== Material for the task ==
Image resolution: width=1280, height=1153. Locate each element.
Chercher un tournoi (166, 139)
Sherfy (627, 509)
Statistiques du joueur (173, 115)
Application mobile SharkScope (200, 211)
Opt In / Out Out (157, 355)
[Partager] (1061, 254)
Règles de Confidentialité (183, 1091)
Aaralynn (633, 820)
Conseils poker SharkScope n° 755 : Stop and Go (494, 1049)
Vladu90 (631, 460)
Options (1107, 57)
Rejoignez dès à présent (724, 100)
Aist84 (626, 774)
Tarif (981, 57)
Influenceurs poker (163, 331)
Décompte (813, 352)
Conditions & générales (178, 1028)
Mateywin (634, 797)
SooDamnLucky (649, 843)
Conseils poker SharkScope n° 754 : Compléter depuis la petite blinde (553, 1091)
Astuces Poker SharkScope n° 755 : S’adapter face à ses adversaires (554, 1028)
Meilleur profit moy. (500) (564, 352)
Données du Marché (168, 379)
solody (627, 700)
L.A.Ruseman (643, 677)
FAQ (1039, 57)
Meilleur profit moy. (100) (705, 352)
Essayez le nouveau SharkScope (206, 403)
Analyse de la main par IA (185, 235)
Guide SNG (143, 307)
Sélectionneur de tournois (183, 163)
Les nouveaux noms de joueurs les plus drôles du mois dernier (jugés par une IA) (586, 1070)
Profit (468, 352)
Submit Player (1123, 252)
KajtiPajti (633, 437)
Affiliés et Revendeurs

== Brief ==
Output each line of the material exactly as it was written above.

== Your response ==
Image resolution: width=1280, height=1153. Locate each element.
Chercher un tournoi (166, 139)
Sherfy (627, 509)
Statistiques du joueur (173, 115)
Application mobile SharkScope (200, 211)
Opt In / Out Out (157, 355)
[Partager] (1061, 254)
Règles de Confidentialité (183, 1091)
Aaralynn (633, 820)
Conseils poker SharkScope n° 755 : Stop and Go (494, 1049)
Vladu90 (631, 460)
Options (1107, 57)
Rejoignez dès à présent (724, 100)
Aist84 (626, 774)
Tarif (981, 57)
Influenceurs poker (163, 331)
Décompte (813, 352)
Conditions & générales (178, 1028)
Mateywin (634, 797)
SooDamnLucky (649, 843)
Conseils poker SharkScope n° 754 : Compléter depuis la petite blinde (553, 1091)
Astuces Poker SharkScope n° 755 : S’adapter face à ses adversaires (554, 1028)
Meilleur profit moy. (500) (564, 352)
Données du Marché (168, 379)
solody (627, 700)
L.A.Ruseman (643, 677)
FAQ (1039, 57)
Meilleur profit moy. (100) (705, 352)
Essayez le nouveau SharkScope (206, 403)
Analyse de la main par IA (185, 235)
Guide SNG (143, 307)
Sélectionneur de tournois (183, 163)
Les nouveaux noms de joueurs les plus drôles du mois dernier (jugés par une IA) (586, 1070)
Profit (468, 352)
Submit Player (1123, 252)
KajtiPajti (633, 437)
Affiliés et Revendeurs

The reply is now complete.